Eager for a reason to skip a mandatory school event and its terrible, unflattering uniform, Kat agrees to stay with the ship as the muse for the new collection. She becomes friends with the aliens aboard and invested in the survival of the fashion brand and her new friends’ careers and lives. But the more she is exposed to the demands of the fashion industry of the galaxy, the more she finds it exploitative and exclusionary, favoring impossible, over-the-top designs meant to flatter a single species, to which the entirety of the galaxy aspires, despite their varied anatomies. As the industry bigshots turn against Madam Xanis and her team, the line and their part in the competition become about more than winning, more even than presenting a trendsetting style or the survival of the company—it becomes about normalizing and idealizing diversity and clothes meant to fit each individual instead of a single aesthetic based on the anatomy of a single species.

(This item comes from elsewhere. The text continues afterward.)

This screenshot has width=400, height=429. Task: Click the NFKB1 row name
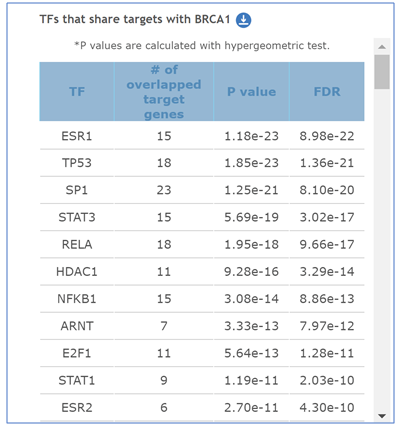[x=77, y=299]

Made an influencer overnight on the galaxy’s version of Instagram, Kat challenges the norms by posting her unedited photos and photos that include those whom the fashion industry has deemed ugly—a clear and inimitable example of rebellion that young readers can follow.

The galaxy around the story is well-developed, interesting, and unique. The fashion competition honors a deceased designer, who has been or almost been deified by her species (Madam Xanis’ and the species that sets fashions for the galaxy) and by the galaxy. There are creative technologies that allow for interspecies interaction and the visitation of different species to others’ homeworlds. There are companies and corporations with their own hierarchies and motives. There is a system of laws that seems to reflect the Star Trek’s Prime Directive. Earth is a “banned planet,” a “Pre-Spacefaring Civilization,” deemed not ready for interaction with other species, a ban enforced by the Galactic Traffic Alliance. There is a class system that reminds me a touch of Firefly’s with the Outer Rim planets being mainly low and working class and rarely interacted with by the other planets despite ships’ making speedy travel accessible; Kat pretends to be from a mining ship in the Outer Rim, her new friends trusting in the galaxy’s lack of awareness about that region to hide her species—and—SPOILERS AHEAD—this works! Kat is never called out as being from a banned planet. 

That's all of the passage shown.